この作品は、一日を通して、いたるところから水が湧き出す「泉」です。自然の一部として常に変化し続けます。ふたつの開口部(穴)からの光や風、鳥の声、時には雨や雪が入り、たえず色々な表情をみる人に伝えます。その瞬間ごとに異なる姿を見せるこのアートは、訪れるたびに新しい発見をもたらすそうです。静かに空間に身を置き、自然と一体になり、時間の流れを忘れるようなこの体験は、心に深い安らぎを与え、日常の喧騒から解放される特別なひとときとなります。

訪れた皆さんは、無言で、寝転がったり、座ったり、立ったりしながら、その時を味わっていました。
また、この水の流れる音が、小さい音ですが、とても心地よく、静寂の中で自然の音を感じながらアートを楽しむことができます。この独特な体験は、まるで瞑想のように心を穏やかにしてくれました!
瀬戸内国際芸術祭と豊島美術館
豊島美術館は、瀬戸内国際芸術祭の主要な会場の一つとしても知られています。瀬戸内国際芸術祭は、3年に一度開催される大規模なアートイベントで、国内外から多くのアーティストが参加し、瀬戸内海の島々に作品を展示します。この芸術祭は、地域の文化や自然環境とアートが交差する場であり、豊島美術館もその一部として多くの人々にアートの魅力を伝えています。
この芸術祭の期間中は、豊島美術館だけでなく、周辺の島々でも様々なアート作品が展示されており、アート好きの方にはたまらないイベントです。島々を巡りながら、豊島美術館を訪れるのも一つの楽しみ方ですね。
豊島美術館へは?
豊島美術館へのアクセスは少し手間がかかりますが、それがまた特別な感じを作り出します。まずは香川県の高松港や岡山県の宇野港からフェリーで豊島へ渡り、そこからバスやレンタサイクルで美術館へ向かいます。

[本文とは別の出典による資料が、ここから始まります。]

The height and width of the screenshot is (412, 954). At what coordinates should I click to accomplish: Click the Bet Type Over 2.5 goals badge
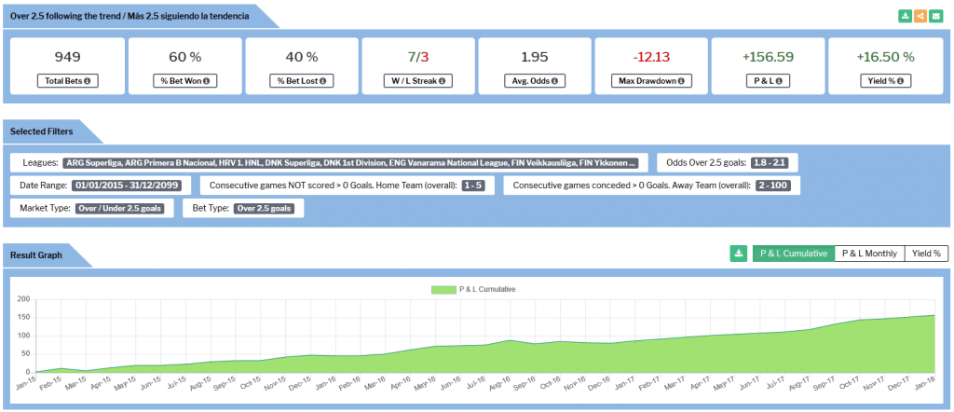click(x=265, y=208)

フェリーに揺られながら瀬戸内海の自然の景色を楽しむのも、また良いものです。
美術館を訪れる際は、時間に余裕を持ってゆっくりと過ごすのがおすすめ。自然の中でアートと向き合いながら、自分だけの静かな時間を楽しんでください。美術館の近くには、地元の食材を使ったカフェやレストランもあり、食事も楽しめます。
心と体をリフレッシュする時間をぜひ!
豊島美術館は、自然とアートが見事に調和した癒しの空間です。忙しい日常から少し離れて、心をリセットするための時間を持つことができます。
次のお休みの時、ちょっと足を伸ばして豊島美術館を訪れてみませんか?自然の中でアートと向き合い、心と体をリフレッシュする時間をぜひ味わってみてはいかがですか?
美術館の中は撮影禁止たったので、内部の写真は、購入したカタログ内の写真を撮影したものを掲載しています。